Cet échange de rôles les fit rire aux éclats, tant chacun s'était avec le temps spécialisé dans un comportement, également agaçant : Emily jouait ordinairement la retardataire ; Jeremy avait pour tâche de râler, d'assener quelques remarques froides, ironiques et mordantes, horripilé qu'il était d'être en retard et placé à nouveau dans la position ingrate de celui qui vitupère.
Naturellement, la boutique de la couturière était close lorsqu'ils parvinrent sur les quais de Port-Espérance. Emily ronchonna à la place de Jeremy qui, se substituant pour une fois à sa femme, fit rouvrir l'établissement en allant sonner à la porte du domicile. Emily se plaisait habituellement à se rendre chez les commerçants cinq minutes après qu'ils eurent tiré leur rideau, car elle était persuadée que les gens aiment rendre service, il faut leur en donner l'occasion ! Chaque fois qu'il accompagnait Emily, Cigogne souffrait donc de devoir déranger de braves personnes, lui qui hésitait à demander son chemin dans la rue, de peur d'importuner un passant. À chacun ses bizarreries bien ridicules ! Et énervantes avec ça ! Cependant, il était exact que les commerçants avaient en général l'air d'apprécier la conduite d'Emily ; car elle les gratifiait d'un couplet sur leur amabilité, ainsi que sur le plaisir qu'elle prenait à jouir de leur gentillesse, sans qu'elle y mît une once de flagornerie. On pouvait même dire qu'une manière de rencontre s'opérait, pleine de sollicitude réciproque, alors que l'achat aux heures d'ouverture n'eût fait naître qu'une relation froide, commerciale, à peine agrémentée de quelques bavasseries.

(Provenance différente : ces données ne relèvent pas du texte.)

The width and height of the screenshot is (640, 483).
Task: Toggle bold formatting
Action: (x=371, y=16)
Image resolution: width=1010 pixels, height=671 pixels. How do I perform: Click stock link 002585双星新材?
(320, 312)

Si bien que Cigogne devait convenir que les gens aiment rendre service.
Et c'est ce qui arriva une fois de plus ! La couturière - dont le rôle était tenu par son époux pendant le Carnaval - se montra ravie de ressortir ses ciseaux et son aiguille. On caqueta beaucoup, but même du thé à la santé de la vieille Albion et, contre toute attente, on se découvrit une passion commune pour la littérature yougoslave, dont lord Cigogne exposa les vertus requinquantes. Une séduction réciproque s'installa entre les deux couples. La fausse couturière, barbue, était férue de civilisation slovène et des beautés des légendes dalmates.

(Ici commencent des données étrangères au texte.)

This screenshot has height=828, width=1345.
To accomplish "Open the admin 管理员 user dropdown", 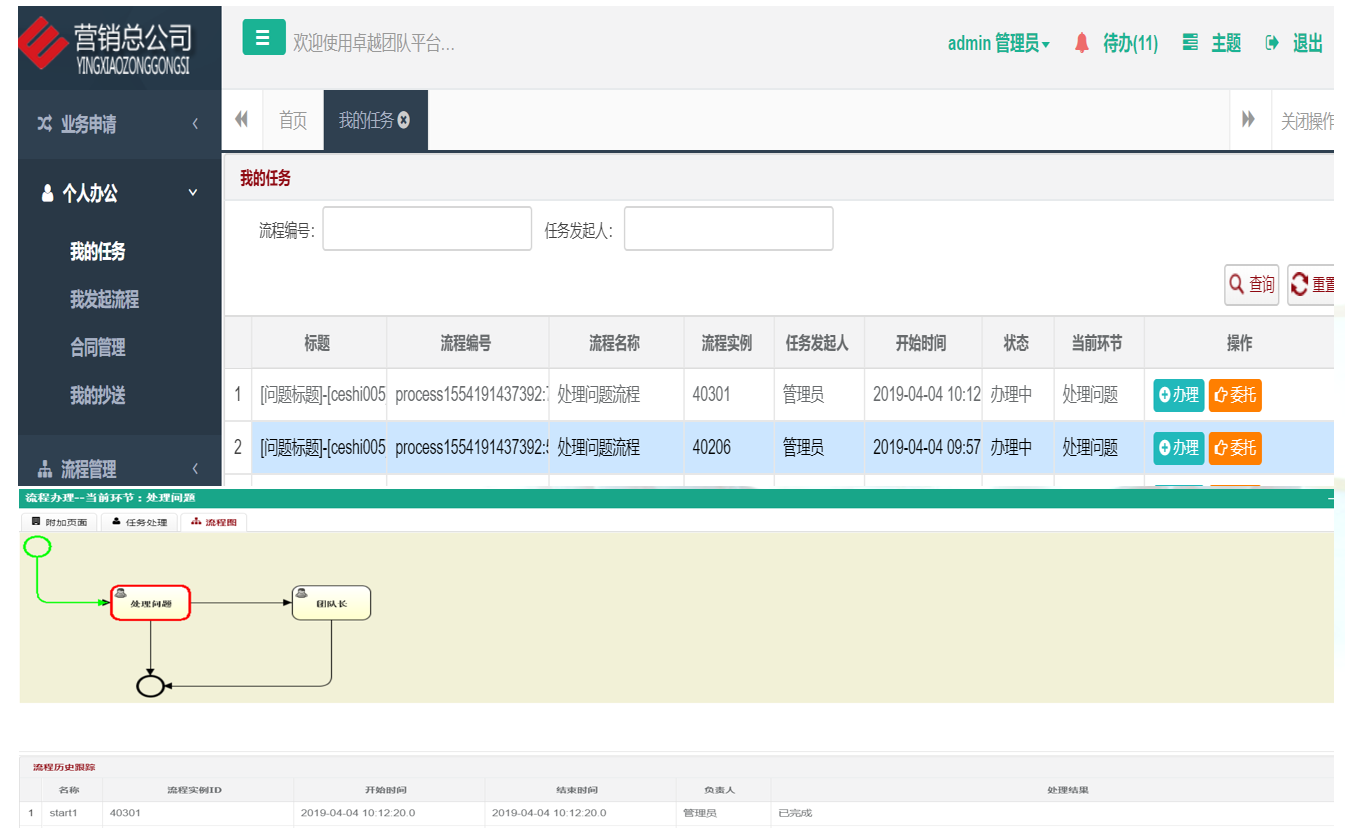I will [998, 43].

Tandis que l'on s'écoutait, lord Cigogne s'éprenait à nouveau de sa femme, qu'elle eût cette faculté de susciter des moments inattendus, de relier les êtres. Elle possédait le talent de donner de l'épaisseur à la vie, de la nourrir d'émotions partagées qui, de fil en aiguille, tissaient une manière d'intimité entre les hommes, et les femmes aussi. Cigogne l'aima soudain d'un amour qui l'arrachait à lui-même, le précipitait vers elle, une houle puissante et presque calme, qui n'avait rien à voir avec les palpitations des débuts de leur passion. Emily ne touchait plus seulement son cœur, et son corps, mais son esprit aussi, et peut-être surtout. L'envie de la culbuter lui venait comme en supplément. Du rabiot pour les sens ! La cerise sur le gâteau, en quelque sorte.

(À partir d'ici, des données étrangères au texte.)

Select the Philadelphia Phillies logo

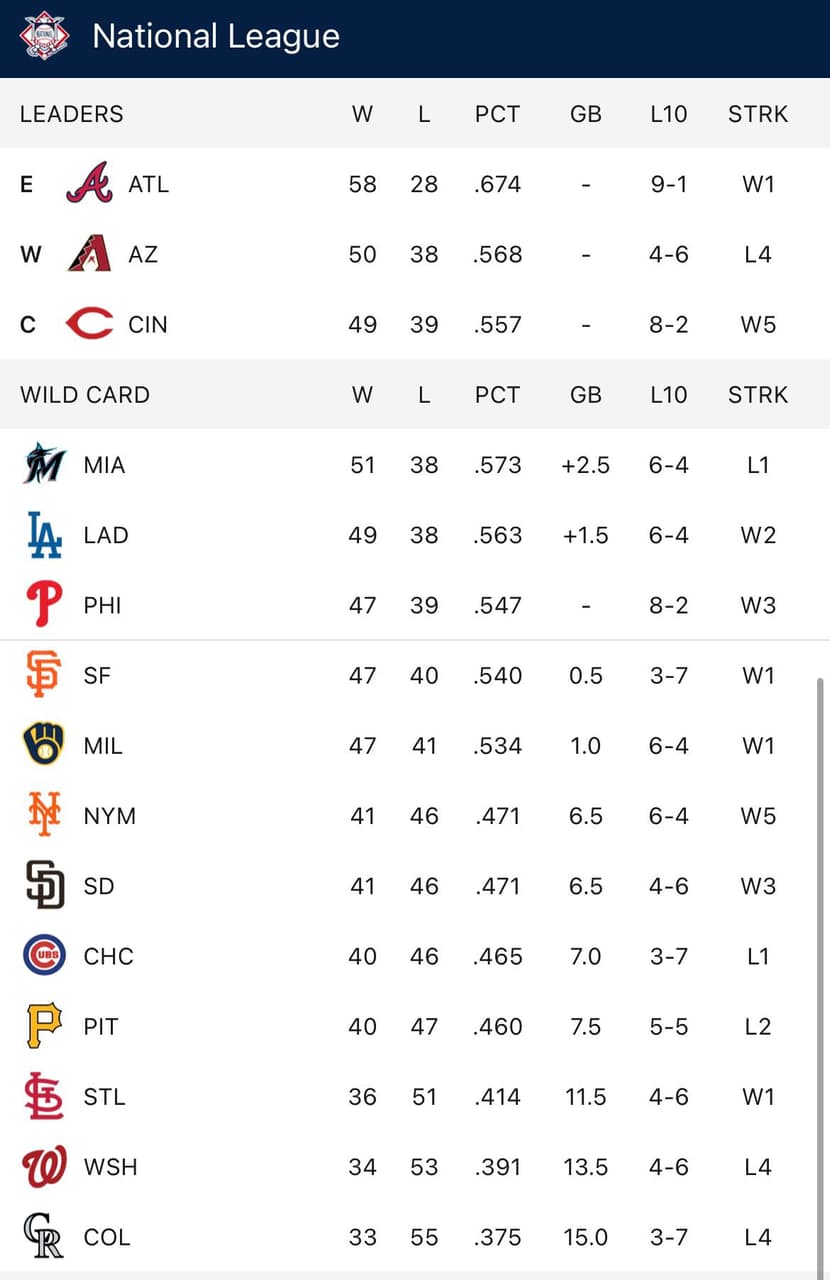[44, 605]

Il lui avait fallu se glisser dans la peau de son Emily, user de ses mots et de ses habitudes à elle, pour que son éblouissement fût total et que leur différence cessât tout à fait de l'agacer. Tout ce qui était elle l'émerveillait à présent, allumait en lui un enthousiasme un peu puéril, certes, mais délicieux. Quelle récompense d'être amoureux de sa femme ! Au diable les pisse-vinaigre ! Les croyances vérolées des droitiers ! Le couple n'était pas cet éteignoir de sentiments, cet alambic à venin. Sur l'île des Gauchers, une vieille liaison pouvait distiller de l'amour pur, et des rires aussi ! Avec de l'obstination, fatalement. Et pour un prix assez modique, celui de la rupture avec l'univers des Mal-Aimés.
Cependant, après la noce des Clamens, Cigogne et Emily eurent à nouveau rendez-vous avec leurs anciennes irritations, lors du repas de mariage. Emily se prit au jeu d'accaparer l'attention d'une tablée, en bricolant des souvenirs, afin de les rendre plus attrayants, voire jubilatoires ; ce que faisait souvent lord Cigogne. Prompt à réagir, Jeremy emprunta à Emily sa conduite habituelle. Dans ces circonstances, elle s'évertuait à rétablir l'exactitude des faits, juste au moment où Cigogne espérait de ses péroraisons leur meilleur effet ; et c'est ce qu'il fit, afin qu'elle mordît la poussière dans l'instant même où elle escomptait rafler l'admiration de l'assistance, histoire qu'elle sentît bien la vexation qu'elle lui avait mille fois infligée. L'occasion était trop belle. Aussitôt, Emily lui vola l'un de ses vieux arguments, en prétendant que l'exactitude et la vérité ne pouvaient se décalquer l'une sur l'autre. La peinture d'une scène n'exige-t-elle pas les tricheries d'une mise en perspective, ces retouches qui, seules, restituent la vérité des sensations ? Il rétorqua, à la manière d'Emily, qu'il n'appréciait guère qu'elle divertît la galerie en fignolant des fables qui, pour être tenues pour vraies, supposaient son approbation tacite, sans qu'il eût été consulté au préalable.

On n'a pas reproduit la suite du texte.